Julia Fullerton-Batten’s models seem naked in their nudity, and this is not just a clever play on words. John Berger, in his book Ways of Seeing, explains the difference: “Nakedness reveals itself. Nudity is placed on display. The nude is condemned to never being naked. Nudity is a form of dress.”
Here, in Fullerton-Batten’s Unadorned series, each model is indeed nude, as Berger suggests, posed on display, manipulated by the photographer to convey an idea, however . . . because he or she wears a certain type of nudity in the vein of old world masters from the 15th – 17th centuries . . . and because they are arranged in contemporary settings by female hands . . . and because their bodies are curvy and soft, as opposed to thin and hard . . . what results is also a fascinating feeling of nakedness: a complex historical/sociological revelation of us as a species in relation to gender, weight, and image.
How does nakedness traverse through the woods from era to era and how does it stand nude on our doorstep? How do we let it into our photographs, our galleries, our houses, and what is our impulse?
To me, nudity is not just about sexuality, but ownership and nakedness is not completely outside of nudity as Berger suggests, it’s an extension, exposing a raw state of humanity. Art, at it’s best, takes a step back and does both, seamlessly, so we can evaluate and understand, or at the very least relate.
Unlike, Yossi Loloi’s Full Beauty project, which deals with his thoughts on beauty and the sexualization of obesity, Fullterton-Batten doesn’t push a personal agenda regarding attraction or fetish. It’s more about identity and how nudes have bodily evolved in weight and ownership.
In her artist statement, Fullteron-Batten suggests, “Throughout most of the last few millennia, the most sought-after female forms were represented by curvaceous bodies and in Ruebens’ case of outright corpulence. It is only in very recent times, since Twiggy and Barbie came to the fore in the 1960s, that our narcissistic society reinforced by the media and advertising now interprets the ideal figure to be ultra-thin, enhanced by eating disorders and plastic surgery.”

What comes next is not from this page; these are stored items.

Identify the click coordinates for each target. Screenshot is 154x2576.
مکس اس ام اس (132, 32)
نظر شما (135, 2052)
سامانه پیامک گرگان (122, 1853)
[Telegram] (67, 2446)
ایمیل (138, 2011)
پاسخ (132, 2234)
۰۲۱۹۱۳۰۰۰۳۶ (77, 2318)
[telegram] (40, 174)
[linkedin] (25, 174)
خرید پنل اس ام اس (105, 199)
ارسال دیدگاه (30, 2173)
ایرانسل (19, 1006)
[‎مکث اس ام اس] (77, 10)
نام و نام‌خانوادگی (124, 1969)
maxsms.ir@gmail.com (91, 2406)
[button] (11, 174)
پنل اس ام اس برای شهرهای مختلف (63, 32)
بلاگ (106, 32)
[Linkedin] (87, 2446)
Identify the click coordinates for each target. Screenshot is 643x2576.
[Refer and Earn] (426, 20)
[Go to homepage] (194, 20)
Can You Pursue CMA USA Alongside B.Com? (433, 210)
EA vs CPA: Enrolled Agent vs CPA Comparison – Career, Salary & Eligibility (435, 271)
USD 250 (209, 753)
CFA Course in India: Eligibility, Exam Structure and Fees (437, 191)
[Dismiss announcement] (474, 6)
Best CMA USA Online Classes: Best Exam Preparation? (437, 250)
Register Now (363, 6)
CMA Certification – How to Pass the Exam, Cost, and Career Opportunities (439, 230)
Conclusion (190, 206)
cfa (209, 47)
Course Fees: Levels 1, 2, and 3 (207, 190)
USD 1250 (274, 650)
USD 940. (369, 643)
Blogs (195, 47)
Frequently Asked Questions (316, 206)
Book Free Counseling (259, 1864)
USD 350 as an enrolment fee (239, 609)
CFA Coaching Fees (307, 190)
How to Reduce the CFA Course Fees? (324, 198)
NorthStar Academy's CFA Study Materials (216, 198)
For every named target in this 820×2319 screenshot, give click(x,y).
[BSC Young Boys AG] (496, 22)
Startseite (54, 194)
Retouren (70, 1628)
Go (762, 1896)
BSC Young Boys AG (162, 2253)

Her reaction to the commercialization and shrinking body sizes is not necessarily to embrace the objectification that occurred previously in art history, but to twist everything together so her current models are contemporary simulations of objects built by her male predecessors centuries ago to empower and critique, perhaps even “take back” just who is truly in control of beauty, of nudity, of weight, of art and being.
It’s us. This is where we all meet as image makers, subjects, and consumers. This is how we agree to use one another and use ourselves in the moment of surrender. We collaborate. No one gets lost. We unlock the door, shake hands, and acknowledge the scope of our collective nakedness. We welcome the ghosts. Whether she’s lounging along a collection of mattresses or he’s sprawled on a kitchen table of fruits, no matter how each stage is set, every subject appears in control of his or her own body, caught in a moment of relinquishing a private fantasy into the public, and we are the ones looking, not gazing but questioning, thinking, and considering what came before and what will happen next.